Certo, una definizione deve andar bene non solo per un libro o uno studio ma, almeno nel nostro caso, anche per una collezione. Se ci si guarda intorno si può però notare che l’interpretazione vaga e distorta, o di puro comodo, è diffusa anche nella letteratura filatelica, con volumi che sovente si fregiano nel titolo del termine “storia postale” ma poi si limitano a riportare un po’ di dati storici e qualche notizia filatelica, spesso incontrollata, al solo scopo di fare elenchi di buste con relativa valutazione commerciale: questa è comune, questa è rara, di quest’altra invece ne conosco (che spesso significa possiedo) soltanto tre, di cui una perfetta che vale 324 milioni e 550 mila lire. Manca solo la precisazione dello sconto (60% per pagamento rateale, 80 % se in contanti, con assegno o carta di credito) per completare il quadro!

Eppure anche una definizione semplice, comprensibile e seria di storia postale come forma collezionistica non è poi così difficile. Basta volerla trovare. Il buon dizionario di cui sopra riporterebbe certamente un testo del genere: Branca del collezionismo incentrata sulla raccolta e lo studio di materiali e oggetti postali e di corrispondenza, secondo una metodologia di classificazione che ne privilegi gli aspetti documentari sul piano organizzativo, normativo, geo-politico, socio-economico ecc. Perché, in parole povere, una collezione di storia postale è quella il cui interesse centrale e fondamentale è rappresentato dalla posta in tutti i suoi più diversi aspetti, esposti e mostrati attraverso una documentazione puntuale e significativa di oggetti postali e anche non postali, tutti d’epoca e strettamente pertinenti. E questo a differenza delle altre due diffuse concezioni collezionistiche: quella filatelica, in cui il principale interesse sta nell’oggetto di collezione come tale: il francobollo, l’intero postale, la bollatura, persino la busta e l’affrancatura, considerati però essenzialmente sotto l’aspetto grafico-produttivo o tecnico-statistico. E quella tematica, che concentra tutto il suo interesse sul soggetto e sul significato dei pezzi filatelici e postali raccolti, utilizzati in modo eterogeneo per illustrare i più diversi argomenti. È quello che avevo già scritto un quarto di secolo fa, ai tempi del Notiziario ASIF, e poi in modo più approfondito sul nº 141 di Cronaca filatelica: i pezzi postali in pratica possono essere gli stessi, ma ciascuna forma collezionistica li studia, li sceglie e li usa in modo e con intendimenti totalmente differenti.

● OBIETTIVO INDICATO 1:
Esprimi come lista JSON di stringhe, una per riga e senza le righe vuote, le righe dei record che vanno da quella con "The width and height of the screenshot is (1270, 952)." a quella con "point(69,195)", entrambe comprese.
Il brano e i record sono materiali distinti tra loro.

● DATI FORNITI:
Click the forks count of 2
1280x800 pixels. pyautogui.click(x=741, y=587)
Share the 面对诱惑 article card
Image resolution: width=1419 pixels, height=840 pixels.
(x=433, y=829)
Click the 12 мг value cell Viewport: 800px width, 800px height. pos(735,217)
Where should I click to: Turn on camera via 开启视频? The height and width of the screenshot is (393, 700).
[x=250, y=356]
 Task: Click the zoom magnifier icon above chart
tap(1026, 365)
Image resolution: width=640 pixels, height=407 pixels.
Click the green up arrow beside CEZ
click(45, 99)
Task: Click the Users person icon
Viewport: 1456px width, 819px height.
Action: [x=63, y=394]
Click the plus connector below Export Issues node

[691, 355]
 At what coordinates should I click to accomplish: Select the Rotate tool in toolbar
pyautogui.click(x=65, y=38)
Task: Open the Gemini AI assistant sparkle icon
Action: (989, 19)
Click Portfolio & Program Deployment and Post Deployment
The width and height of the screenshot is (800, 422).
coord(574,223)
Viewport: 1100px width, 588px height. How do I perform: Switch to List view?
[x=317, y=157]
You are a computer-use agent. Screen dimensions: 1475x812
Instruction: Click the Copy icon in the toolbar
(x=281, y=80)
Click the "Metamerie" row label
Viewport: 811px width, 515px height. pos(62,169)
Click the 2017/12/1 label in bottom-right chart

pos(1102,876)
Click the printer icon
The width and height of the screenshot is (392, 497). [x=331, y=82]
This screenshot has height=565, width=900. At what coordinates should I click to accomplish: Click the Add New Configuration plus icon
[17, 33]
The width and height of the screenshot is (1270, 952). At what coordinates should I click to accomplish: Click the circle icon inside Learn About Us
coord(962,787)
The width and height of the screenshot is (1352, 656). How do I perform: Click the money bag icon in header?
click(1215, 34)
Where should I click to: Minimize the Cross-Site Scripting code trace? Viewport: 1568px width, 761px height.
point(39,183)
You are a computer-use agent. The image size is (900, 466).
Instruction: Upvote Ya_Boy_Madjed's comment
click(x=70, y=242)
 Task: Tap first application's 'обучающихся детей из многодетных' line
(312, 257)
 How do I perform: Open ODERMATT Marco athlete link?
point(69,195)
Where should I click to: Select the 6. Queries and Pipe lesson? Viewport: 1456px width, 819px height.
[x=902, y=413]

● OBIETTIVO INDICATO 2:
Trascrivi dal brano sulla storia postale il passo che va da "Certo, una definizione" a "completare il quadro!".

● RISULTATO ATTESO 1:
[
  "The width and height of the screenshot is (1270, 952). At what coordinates should I click to accomplish: Click the circle icon inside Learn About Us",
  "coord(962,787)",
  "The width and height of the screenshot is (1352, 656). How do I perform: Click the money bag icon in header?",
  "click(1215, 34)",
  "Where should I click to: Minimize the Cross-Site Scripting code trace? Viewport: 1568px width, 761px height.",
  "point(39,183)",
  "You are a computer-use agent. The image size is (900, 466).",
  "Instruction: Upvote Ya_Boy_Madjed's comment",
  "click(x=70, y=242)",
  " Task: Tap first application's 'обучающихся детей из многодетных' line",
  "(312, 257)",
  " How do I perform: Open ODERMATT Marco athlete link?",
  "point(69,195)"
]

● RISULTATO ATTESO 2:
Certo, una definizione deve andar bene non solo per un libro o uno studio ma, almeno nel nostro caso, anche per una collezione. Se ci si guarda intorno si può però notare che l’interpretazione vaga e distorta, o di puro comodo, è diffusa anche nella letteratura filatelica, con volumi che sovente si fregiano nel titolo del termine “storia postale” ma poi si limitano a riportare un po’ di dati storici e qualche notizia filatelica, spesso incontrollata, al solo scopo di fare elenchi di buste con relativa valutazione commerciale: questa è comune, questa è rara, di quest’altra invece ne conosco (che spesso significa possiedo) soltanto tre, di cui una perfetta che vale 324 milioni e 550 mila lire. Manca solo la precisazione dello sconto (60% per pagamento rateale, 80 % se in contanti, con assegno o carta di credito) per completare il quadro!